Durante una cena l'uomo si ubriaca ed inizia a fare avances alla donna, che gli si concede, sperando in una vera storia d'amore. Ma lo studioso il giorno dopo la notte di sesso sfrenato già si mostra più freddo, mentre la storia finisce per passare di bocca in bocca fino ad attirare l'attenzione del volo di polizia: interrogata in modo duro e spietato da uno zelante ufficiale che la umilia e ricatta senza un briciolo di umanità, Natasha non potrà che trovare nell'alcol la ragione per non lasciarsi andare alla disperazione più cupa e senza via di scampo.
Primo film di un ambizioso progetto che intende fare luce sugli aspetti più bui, crudi e contraddittori del regime sovietico più longevo del '900, Dau.Natasha si concentra su un' anima umile e fragile per rendere conto delle scelleratezze di un regime che ha sempre sottomesso e vanificato ogni diritto altrove spesso considerato inalienabile.

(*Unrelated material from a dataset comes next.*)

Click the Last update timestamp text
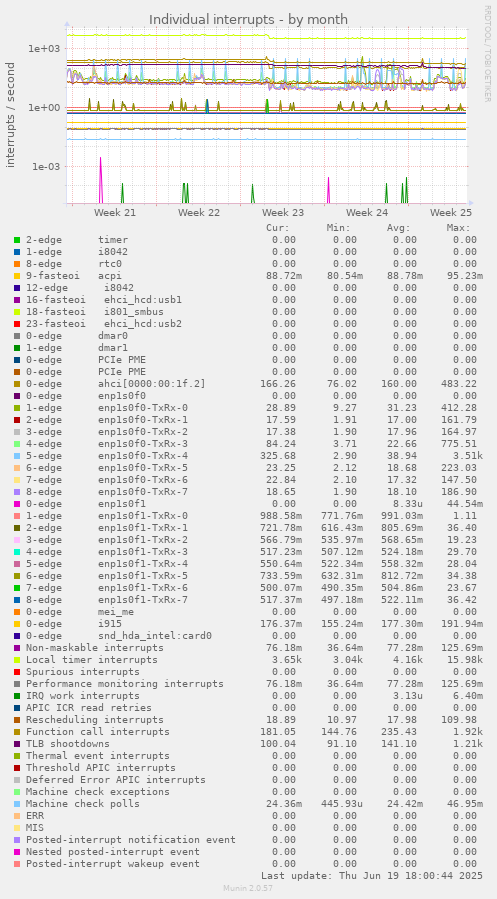The image size is (497, 899). [x=371, y=875]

Diretto con piglio ispirato e concentrato su tre atti lunghi ed insistenti concentrati su altrettanti momenti forti che passano dalla passione, all'ebbrezza alla tortura, il film di Khrzhanovsky ( che ha già diretto il biopic incentrato sullo scienziato Premio Nobel Landau) e Oertel è il primo capitolo di un progetto esteso che, partendo dall'istituto dedicato allo scienziato, ambisce a mettere in luce le contraddizioni di regime che resero l'Urss una potenza tutta segreti, sottomissioni e privazioni per i cittadini, umiliati e considerati un mero numero anagrafico sacrificabile per gli onori patrii.

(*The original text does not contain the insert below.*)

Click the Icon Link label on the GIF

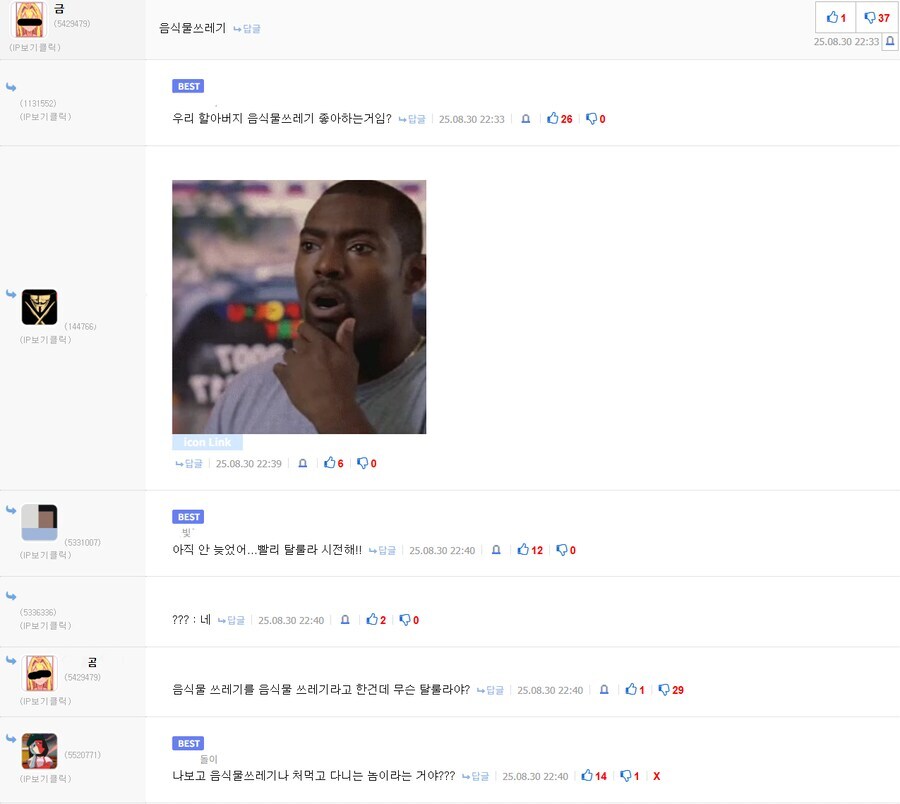[x=206, y=441]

Il film stordisce per lo stile schietto e claustrofobico di una rappresentazione che non si nasconde in atti simulati nemmeno nelle scene di sesso, che nulla nascondono garantendo una rappresentazione in grado di fornirci i presupposti più schietti e crudi per rendere palpabile il terrore con cui hanno imparato a convivere per decenni i russi durante tutto il '900.
Pur non professionista, la protagonista scelta per interpretare il ruolo forte e commiserevole della tenace e assieme fragilissima Natasha del titolo, appare come una delle scelte-chiave più azzeccate di tutta l'ottima produzione, premiata con l'Orso d'Argento all'ultima Berlinale per il notevole, indiscutibile contributo artistico del film e del progetto nel suo insieme.